## CHALLENGE
Copy these lines word for word, leaving out the pictures.

## DATASET
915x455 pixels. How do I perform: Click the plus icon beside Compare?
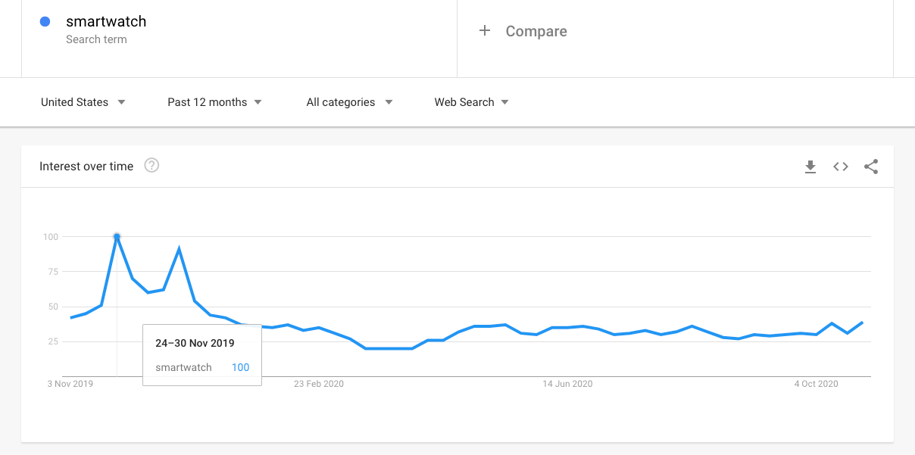point(485,31)
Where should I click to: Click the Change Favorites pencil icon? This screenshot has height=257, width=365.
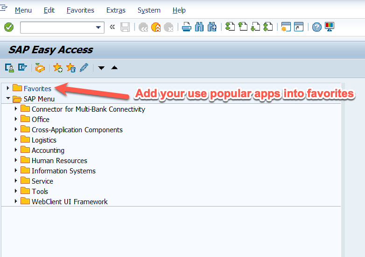[x=84, y=68]
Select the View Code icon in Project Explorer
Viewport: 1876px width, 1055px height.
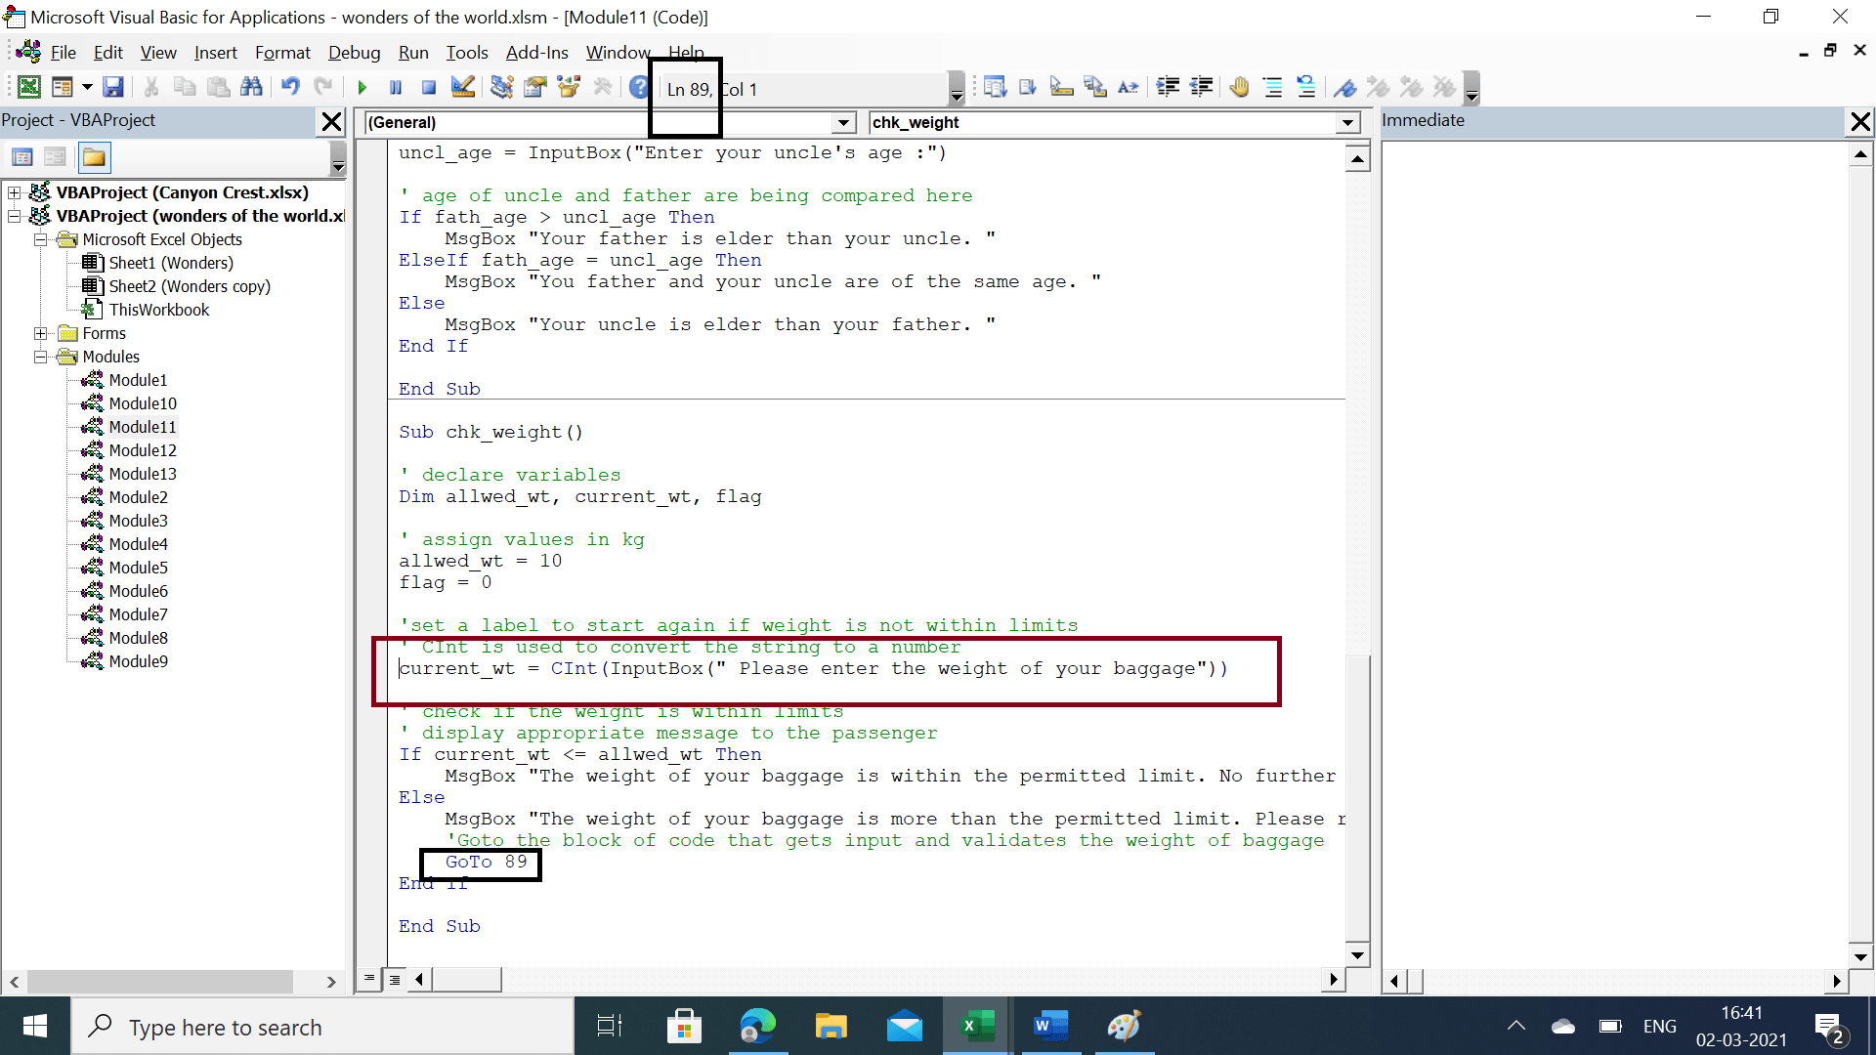(x=21, y=156)
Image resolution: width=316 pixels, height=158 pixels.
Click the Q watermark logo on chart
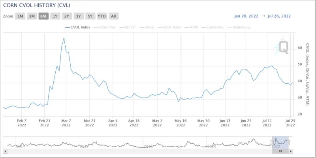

## CORRECT ANSWER
915x455 pixels. How do I perform: Click the plus icon beside Compare?
point(485,31)
Where should I click to: Click the Change Favorites pencil icon? This screenshot has height=257, width=365.
[x=84, y=68]
Select the View Code icon in Project Explorer
Viewport: 1876px width, 1055px height.
(x=21, y=156)
Image resolution: width=316 pixels, height=158 pixels.
Click the Q watermark logo on chart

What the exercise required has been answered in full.